§ **Data to process**:
★ ★ ★

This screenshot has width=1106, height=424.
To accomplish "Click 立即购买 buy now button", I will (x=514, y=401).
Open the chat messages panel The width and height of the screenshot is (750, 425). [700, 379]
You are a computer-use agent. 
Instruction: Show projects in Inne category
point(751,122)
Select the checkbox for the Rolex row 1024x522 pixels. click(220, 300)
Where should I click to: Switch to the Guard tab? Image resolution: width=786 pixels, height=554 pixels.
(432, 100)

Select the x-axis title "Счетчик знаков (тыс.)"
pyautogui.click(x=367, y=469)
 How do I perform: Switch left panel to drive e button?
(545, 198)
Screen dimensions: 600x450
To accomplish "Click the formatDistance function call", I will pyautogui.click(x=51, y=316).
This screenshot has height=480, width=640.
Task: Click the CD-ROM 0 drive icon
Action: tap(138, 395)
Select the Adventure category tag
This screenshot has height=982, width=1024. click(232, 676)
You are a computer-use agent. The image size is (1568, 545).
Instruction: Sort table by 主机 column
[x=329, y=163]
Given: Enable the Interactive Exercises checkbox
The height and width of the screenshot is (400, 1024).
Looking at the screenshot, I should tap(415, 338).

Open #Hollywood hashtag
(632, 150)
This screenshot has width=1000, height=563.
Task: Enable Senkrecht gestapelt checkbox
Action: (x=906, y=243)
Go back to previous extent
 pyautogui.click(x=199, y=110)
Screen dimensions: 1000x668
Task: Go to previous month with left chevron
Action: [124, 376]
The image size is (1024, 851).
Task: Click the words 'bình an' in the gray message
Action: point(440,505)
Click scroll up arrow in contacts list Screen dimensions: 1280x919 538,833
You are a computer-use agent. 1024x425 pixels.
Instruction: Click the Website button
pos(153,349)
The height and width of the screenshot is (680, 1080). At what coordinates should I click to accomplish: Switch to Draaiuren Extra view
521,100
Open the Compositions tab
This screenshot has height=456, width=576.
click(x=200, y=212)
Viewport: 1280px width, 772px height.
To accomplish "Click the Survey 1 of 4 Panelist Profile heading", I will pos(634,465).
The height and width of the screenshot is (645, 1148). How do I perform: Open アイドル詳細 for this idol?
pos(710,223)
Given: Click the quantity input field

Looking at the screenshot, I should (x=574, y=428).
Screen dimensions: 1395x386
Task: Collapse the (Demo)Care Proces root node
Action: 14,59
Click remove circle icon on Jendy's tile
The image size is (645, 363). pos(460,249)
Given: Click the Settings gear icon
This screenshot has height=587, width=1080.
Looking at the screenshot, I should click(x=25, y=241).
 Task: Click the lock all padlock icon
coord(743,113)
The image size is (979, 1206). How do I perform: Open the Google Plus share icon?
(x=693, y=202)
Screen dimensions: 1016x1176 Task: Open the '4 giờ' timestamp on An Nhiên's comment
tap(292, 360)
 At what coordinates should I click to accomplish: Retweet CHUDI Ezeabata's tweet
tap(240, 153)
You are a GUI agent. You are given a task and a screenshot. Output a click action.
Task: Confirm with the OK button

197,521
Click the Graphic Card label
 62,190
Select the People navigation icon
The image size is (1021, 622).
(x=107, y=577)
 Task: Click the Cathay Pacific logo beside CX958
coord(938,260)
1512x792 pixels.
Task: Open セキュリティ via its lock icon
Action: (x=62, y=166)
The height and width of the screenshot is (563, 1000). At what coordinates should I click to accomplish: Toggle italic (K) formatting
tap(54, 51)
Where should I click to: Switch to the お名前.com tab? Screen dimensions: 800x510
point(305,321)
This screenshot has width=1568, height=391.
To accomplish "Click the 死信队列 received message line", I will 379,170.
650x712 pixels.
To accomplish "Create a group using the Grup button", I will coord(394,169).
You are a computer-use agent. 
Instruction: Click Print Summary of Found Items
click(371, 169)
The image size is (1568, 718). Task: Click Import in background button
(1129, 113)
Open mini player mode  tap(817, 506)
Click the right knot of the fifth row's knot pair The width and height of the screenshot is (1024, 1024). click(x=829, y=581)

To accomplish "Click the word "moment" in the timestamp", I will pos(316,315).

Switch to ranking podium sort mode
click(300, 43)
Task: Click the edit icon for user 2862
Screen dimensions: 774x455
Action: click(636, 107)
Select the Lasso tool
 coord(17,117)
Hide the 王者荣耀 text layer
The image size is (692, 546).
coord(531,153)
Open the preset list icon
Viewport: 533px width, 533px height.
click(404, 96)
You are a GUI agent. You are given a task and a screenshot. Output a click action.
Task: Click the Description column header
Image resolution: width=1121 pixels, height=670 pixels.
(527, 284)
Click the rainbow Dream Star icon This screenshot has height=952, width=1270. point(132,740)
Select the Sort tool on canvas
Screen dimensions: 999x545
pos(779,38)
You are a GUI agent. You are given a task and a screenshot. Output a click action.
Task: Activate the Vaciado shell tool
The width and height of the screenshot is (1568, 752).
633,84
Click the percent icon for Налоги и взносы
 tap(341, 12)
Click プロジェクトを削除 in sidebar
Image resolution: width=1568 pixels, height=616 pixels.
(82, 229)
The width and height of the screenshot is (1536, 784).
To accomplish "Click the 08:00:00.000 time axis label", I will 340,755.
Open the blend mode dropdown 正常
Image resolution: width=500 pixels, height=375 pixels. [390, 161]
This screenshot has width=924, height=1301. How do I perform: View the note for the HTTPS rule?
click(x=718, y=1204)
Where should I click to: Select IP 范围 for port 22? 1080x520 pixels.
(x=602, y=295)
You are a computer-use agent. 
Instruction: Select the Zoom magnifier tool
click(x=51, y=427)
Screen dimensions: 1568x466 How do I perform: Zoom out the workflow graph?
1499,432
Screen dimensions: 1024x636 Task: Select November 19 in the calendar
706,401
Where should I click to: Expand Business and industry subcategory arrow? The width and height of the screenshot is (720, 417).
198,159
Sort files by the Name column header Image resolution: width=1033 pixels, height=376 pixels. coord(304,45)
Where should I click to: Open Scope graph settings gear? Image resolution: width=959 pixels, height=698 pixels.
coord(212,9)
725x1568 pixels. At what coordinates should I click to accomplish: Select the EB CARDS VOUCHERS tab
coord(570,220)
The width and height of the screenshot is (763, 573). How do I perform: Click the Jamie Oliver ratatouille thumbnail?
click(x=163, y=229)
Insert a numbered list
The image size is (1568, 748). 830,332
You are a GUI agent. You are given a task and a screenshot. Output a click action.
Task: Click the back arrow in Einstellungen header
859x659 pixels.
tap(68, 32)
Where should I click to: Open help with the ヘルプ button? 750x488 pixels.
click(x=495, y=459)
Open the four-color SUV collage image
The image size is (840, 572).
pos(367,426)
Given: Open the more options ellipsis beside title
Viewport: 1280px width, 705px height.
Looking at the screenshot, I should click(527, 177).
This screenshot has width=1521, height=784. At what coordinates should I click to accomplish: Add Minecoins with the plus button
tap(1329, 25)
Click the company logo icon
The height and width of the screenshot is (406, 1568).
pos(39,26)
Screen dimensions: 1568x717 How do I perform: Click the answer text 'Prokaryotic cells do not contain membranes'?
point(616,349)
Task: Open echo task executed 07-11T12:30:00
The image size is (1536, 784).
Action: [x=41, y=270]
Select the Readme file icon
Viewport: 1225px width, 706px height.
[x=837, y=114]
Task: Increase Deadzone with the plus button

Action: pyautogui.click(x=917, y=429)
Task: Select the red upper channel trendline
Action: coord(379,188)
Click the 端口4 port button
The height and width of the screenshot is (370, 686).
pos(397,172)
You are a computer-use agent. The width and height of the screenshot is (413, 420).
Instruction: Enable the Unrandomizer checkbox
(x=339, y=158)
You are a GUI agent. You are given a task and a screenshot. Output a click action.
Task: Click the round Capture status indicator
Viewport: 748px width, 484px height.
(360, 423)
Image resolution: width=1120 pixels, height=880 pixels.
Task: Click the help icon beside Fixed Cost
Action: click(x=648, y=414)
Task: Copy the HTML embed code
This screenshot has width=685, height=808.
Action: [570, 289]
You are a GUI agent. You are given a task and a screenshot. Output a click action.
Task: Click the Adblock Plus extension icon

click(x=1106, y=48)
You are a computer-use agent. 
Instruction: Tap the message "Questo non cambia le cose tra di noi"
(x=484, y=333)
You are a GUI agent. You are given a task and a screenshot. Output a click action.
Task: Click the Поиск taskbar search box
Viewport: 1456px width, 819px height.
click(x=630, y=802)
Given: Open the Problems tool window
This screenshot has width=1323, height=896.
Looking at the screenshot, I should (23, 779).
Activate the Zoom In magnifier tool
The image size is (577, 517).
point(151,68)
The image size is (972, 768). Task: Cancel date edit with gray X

★ ★ ★

§ **Problem to work on**:
Among the records above, a stretch begins at the line containing "Where should I click to: Switch to the お名前.com" and ends at the line containing "Task: Activate the Vaciado shell tool". Restate that stretch word for word, and nothing else.

§ **Finished task**:
Where should I click to: Switch to the お名前.com tab? Screen dimensions: 800x510
point(305,321)
This screenshot has width=1568, height=391.
To accomplish "Click the 死信队列 received message line", I will 379,170.
650x712 pixels.
To accomplish "Create a group using the Grup button", I will coord(394,169).
You are a computer-use agent. 
Instruction: Click Print Summary of Found Items
click(371, 169)
The image size is (1568, 718). Task: Click Import in background button
(1129, 113)
Open mini player mode  tap(817, 506)
Click the right knot of the fifth row's knot pair The width and height of the screenshot is (1024, 1024). click(x=829, y=581)

To accomplish "Click the word "moment" in the timestamp", I will pos(316,315).

Switch to ranking podium sort mode
click(300, 43)
Task: Click the edit icon for user 2862
Screen dimensions: 774x455
Action: click(636, 107)
Select the Lasso tool
 coord(17,117)
Hide the 王者荣耀 text layer
The image size is (692, 546).
coord(531,153)
Open the preset list icon
Viewport: 533px width, 533px height.
click(404, 96)
You are a GUI agent. You are given a task and a screenshot. Output a click action.
Task: Click the Description column header
Image resolution: width=1121 pixels, height=670 pixels.
(527, 284)
Click the rainbow Dream Star icon This screenshot has height=952, width=1270. point(132,740)
Select the Sort tool on canvas
Screen dimensions: 999x545
pos(779,38)
You are a GUI agent. You are given a task and a screenshot. Output a click action.
Task: Activate the Vaciado shell tool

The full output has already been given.